Dataset items
[start]
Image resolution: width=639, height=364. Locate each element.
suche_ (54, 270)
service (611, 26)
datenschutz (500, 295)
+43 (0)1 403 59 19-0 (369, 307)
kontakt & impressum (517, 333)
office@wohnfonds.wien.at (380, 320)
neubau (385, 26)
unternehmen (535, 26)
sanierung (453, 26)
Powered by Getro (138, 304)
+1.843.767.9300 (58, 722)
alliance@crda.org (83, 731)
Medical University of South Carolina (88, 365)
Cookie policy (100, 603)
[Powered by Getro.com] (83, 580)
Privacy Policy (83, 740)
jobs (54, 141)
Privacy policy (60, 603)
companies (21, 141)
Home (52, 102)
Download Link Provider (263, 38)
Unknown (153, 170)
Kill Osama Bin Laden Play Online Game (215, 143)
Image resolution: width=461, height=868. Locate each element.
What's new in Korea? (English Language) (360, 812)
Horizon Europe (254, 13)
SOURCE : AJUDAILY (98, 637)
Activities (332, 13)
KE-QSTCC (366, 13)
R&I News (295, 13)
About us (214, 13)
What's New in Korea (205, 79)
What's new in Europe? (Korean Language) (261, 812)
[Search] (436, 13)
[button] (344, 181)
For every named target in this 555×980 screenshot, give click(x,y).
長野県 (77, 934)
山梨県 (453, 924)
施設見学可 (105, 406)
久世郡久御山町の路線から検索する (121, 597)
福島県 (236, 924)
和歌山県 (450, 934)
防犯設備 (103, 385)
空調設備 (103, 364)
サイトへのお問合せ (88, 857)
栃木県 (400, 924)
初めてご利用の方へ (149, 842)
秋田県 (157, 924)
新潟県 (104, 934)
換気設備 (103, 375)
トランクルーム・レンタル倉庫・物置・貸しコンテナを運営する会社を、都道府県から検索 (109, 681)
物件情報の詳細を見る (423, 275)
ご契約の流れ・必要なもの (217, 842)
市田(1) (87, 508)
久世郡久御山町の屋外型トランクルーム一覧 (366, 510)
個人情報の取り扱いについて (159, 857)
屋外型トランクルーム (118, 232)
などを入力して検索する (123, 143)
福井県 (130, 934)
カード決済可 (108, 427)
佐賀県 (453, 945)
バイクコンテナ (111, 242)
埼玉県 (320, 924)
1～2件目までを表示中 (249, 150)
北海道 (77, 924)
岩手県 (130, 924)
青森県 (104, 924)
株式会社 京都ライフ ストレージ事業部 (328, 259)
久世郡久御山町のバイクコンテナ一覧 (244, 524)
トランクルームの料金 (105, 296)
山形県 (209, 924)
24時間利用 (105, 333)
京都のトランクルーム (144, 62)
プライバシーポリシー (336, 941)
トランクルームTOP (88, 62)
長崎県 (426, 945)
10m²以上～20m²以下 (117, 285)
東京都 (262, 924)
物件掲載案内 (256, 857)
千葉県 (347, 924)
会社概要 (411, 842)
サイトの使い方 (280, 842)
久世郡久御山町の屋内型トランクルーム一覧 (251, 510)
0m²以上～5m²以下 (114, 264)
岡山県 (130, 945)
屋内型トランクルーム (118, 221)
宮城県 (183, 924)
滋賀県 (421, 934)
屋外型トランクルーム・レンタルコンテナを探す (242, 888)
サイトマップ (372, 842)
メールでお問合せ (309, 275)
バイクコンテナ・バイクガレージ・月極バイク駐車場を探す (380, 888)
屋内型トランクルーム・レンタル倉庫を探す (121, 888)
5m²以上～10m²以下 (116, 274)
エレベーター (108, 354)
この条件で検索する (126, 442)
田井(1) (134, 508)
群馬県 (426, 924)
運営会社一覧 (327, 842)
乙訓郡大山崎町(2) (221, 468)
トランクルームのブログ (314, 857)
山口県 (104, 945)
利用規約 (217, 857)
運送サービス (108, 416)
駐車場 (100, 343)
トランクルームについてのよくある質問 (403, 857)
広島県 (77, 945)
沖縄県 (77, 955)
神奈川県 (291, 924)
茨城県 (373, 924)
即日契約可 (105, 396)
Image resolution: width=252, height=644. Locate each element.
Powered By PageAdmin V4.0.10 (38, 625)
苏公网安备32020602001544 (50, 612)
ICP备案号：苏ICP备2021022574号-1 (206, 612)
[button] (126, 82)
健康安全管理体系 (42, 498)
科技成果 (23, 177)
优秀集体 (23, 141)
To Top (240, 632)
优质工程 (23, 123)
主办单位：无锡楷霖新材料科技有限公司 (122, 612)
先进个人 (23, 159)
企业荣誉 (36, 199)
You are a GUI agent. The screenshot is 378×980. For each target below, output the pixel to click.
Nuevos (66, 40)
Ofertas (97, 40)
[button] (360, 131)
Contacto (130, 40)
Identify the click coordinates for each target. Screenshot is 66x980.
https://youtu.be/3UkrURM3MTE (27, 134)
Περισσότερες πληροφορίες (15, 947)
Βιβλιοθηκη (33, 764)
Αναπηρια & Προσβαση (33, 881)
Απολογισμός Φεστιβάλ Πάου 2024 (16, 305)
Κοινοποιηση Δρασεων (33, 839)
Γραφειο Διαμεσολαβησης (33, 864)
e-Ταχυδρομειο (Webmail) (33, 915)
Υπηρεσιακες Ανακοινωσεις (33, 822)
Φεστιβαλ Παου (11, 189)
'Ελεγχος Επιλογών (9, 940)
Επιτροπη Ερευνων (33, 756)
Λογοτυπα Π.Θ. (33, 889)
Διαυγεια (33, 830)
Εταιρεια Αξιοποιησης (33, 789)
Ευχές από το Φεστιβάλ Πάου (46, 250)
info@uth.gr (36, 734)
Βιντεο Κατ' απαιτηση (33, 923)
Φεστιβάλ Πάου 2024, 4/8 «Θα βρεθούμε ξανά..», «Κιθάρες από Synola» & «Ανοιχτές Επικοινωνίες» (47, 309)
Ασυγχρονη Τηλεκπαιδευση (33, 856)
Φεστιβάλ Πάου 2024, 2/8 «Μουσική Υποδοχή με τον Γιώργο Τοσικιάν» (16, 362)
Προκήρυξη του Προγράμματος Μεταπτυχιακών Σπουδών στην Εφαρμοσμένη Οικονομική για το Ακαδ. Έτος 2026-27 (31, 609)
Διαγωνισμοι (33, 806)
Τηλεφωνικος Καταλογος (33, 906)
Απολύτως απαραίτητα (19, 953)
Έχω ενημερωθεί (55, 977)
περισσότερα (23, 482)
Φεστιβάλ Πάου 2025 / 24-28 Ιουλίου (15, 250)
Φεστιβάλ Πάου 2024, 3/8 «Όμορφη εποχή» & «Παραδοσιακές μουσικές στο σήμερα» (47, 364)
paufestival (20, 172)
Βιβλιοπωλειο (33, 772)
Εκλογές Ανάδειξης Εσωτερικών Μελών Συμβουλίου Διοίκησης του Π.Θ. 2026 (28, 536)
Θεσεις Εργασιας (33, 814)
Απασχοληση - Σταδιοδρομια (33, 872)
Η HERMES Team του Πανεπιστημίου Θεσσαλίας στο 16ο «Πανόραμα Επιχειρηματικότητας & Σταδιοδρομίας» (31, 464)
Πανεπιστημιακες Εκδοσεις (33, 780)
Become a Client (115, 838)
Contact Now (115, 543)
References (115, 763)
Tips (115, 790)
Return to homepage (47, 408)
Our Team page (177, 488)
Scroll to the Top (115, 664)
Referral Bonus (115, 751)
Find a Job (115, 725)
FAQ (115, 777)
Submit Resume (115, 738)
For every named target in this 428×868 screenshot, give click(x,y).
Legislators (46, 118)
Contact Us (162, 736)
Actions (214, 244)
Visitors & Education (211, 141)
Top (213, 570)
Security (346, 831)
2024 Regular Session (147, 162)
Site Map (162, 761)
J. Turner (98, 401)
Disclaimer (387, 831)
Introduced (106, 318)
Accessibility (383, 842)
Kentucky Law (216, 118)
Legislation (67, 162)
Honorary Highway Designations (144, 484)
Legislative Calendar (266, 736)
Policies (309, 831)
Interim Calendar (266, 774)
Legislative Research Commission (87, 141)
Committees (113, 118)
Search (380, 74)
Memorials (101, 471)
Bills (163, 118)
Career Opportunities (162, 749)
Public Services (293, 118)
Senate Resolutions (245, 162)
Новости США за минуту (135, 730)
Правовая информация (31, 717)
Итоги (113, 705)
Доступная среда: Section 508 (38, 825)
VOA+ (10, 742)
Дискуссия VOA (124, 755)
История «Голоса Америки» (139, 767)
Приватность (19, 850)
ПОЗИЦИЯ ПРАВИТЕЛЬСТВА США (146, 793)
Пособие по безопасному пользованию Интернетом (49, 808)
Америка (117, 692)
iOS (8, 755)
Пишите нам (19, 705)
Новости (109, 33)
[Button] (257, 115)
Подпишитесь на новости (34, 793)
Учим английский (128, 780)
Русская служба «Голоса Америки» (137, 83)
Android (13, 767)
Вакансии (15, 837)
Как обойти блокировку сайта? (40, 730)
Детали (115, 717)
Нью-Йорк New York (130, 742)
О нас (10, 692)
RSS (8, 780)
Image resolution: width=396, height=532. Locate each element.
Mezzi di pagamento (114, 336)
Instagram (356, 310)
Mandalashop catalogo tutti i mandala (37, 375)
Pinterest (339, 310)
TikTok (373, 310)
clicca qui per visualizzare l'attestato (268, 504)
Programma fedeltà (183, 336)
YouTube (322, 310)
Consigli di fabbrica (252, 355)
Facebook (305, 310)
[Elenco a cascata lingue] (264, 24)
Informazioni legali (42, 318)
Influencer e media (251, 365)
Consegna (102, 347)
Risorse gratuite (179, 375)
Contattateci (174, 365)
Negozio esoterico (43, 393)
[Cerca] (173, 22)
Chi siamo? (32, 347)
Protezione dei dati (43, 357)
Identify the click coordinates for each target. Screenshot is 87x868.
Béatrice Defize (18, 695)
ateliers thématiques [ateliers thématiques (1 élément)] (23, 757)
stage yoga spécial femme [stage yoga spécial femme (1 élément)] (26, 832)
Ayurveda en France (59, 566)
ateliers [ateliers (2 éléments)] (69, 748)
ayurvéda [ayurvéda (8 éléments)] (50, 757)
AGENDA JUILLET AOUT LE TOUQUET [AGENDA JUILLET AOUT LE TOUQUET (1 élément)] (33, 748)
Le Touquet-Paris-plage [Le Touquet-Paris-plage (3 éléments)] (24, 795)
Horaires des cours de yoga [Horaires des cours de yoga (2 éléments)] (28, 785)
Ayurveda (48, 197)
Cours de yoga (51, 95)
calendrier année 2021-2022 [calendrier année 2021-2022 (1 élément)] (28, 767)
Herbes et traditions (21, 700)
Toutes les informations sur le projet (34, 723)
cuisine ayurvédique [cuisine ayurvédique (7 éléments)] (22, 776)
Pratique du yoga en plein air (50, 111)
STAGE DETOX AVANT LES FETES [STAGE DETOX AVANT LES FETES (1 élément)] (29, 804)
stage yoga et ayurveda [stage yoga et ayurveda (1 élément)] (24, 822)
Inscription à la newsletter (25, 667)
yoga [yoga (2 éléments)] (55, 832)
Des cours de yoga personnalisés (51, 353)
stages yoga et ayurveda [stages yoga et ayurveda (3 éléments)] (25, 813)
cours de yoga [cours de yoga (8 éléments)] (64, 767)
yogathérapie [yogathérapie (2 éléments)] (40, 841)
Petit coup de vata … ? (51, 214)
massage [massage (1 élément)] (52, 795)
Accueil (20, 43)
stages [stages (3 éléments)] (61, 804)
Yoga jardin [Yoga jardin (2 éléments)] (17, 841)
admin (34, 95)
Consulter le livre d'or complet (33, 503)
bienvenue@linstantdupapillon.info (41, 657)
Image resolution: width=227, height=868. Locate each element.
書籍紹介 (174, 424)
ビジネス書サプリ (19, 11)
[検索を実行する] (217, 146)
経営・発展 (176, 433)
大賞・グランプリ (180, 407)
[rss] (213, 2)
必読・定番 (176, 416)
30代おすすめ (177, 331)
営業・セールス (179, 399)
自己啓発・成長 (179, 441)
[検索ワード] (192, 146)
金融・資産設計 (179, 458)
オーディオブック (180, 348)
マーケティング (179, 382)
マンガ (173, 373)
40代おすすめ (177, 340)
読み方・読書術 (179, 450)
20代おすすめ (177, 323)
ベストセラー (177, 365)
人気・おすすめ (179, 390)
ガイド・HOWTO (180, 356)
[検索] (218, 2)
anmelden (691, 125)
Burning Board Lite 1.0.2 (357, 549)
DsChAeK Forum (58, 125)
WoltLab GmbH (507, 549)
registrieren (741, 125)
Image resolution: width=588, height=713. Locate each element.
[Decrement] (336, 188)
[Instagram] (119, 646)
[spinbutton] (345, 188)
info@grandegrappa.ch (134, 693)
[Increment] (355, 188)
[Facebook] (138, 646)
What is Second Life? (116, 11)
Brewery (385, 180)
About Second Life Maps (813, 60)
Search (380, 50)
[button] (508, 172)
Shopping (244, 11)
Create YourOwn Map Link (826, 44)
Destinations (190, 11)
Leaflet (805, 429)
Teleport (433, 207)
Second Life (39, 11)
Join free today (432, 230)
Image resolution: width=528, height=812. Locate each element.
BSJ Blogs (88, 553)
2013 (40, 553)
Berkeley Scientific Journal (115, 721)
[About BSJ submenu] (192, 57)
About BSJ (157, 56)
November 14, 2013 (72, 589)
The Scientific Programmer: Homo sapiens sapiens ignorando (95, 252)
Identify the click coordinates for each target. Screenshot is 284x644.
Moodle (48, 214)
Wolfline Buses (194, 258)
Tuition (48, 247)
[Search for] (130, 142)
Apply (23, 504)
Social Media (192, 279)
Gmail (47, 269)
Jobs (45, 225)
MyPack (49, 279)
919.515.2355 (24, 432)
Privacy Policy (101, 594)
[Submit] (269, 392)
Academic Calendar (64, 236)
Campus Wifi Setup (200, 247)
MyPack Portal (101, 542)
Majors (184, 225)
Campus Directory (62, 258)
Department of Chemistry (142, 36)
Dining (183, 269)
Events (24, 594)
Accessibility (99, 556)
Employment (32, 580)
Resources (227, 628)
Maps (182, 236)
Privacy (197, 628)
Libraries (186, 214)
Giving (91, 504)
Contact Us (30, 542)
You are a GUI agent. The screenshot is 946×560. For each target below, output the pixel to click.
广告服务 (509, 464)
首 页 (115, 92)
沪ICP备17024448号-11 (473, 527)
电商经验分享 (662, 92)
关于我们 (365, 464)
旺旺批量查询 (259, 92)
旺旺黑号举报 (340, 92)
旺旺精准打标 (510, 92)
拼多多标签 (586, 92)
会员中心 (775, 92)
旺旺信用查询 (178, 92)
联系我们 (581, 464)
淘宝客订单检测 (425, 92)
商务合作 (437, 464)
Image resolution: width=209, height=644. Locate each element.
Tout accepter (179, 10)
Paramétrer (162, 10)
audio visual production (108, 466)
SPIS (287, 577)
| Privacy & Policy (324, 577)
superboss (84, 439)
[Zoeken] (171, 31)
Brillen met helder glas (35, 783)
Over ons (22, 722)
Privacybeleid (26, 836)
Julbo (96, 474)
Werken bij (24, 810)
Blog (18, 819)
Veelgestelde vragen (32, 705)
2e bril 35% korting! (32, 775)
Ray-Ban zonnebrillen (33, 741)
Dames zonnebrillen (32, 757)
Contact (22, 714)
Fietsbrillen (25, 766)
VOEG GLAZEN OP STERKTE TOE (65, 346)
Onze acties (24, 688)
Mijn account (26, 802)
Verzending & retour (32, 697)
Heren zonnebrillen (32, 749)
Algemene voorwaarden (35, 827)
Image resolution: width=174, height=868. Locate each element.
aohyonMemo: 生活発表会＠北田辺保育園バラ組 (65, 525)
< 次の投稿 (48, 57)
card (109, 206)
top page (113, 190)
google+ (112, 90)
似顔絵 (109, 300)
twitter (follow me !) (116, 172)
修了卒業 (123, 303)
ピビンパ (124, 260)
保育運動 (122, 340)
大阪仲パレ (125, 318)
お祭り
[end]
Directions
List every line of the listing above that contains the string "ateliers". Case counts.

Exercise solution
ateliers thématiques [ateliers thématiques (1 élément)] (23, 757)
ateliers [ateliers (2 éléments)] (69, 748)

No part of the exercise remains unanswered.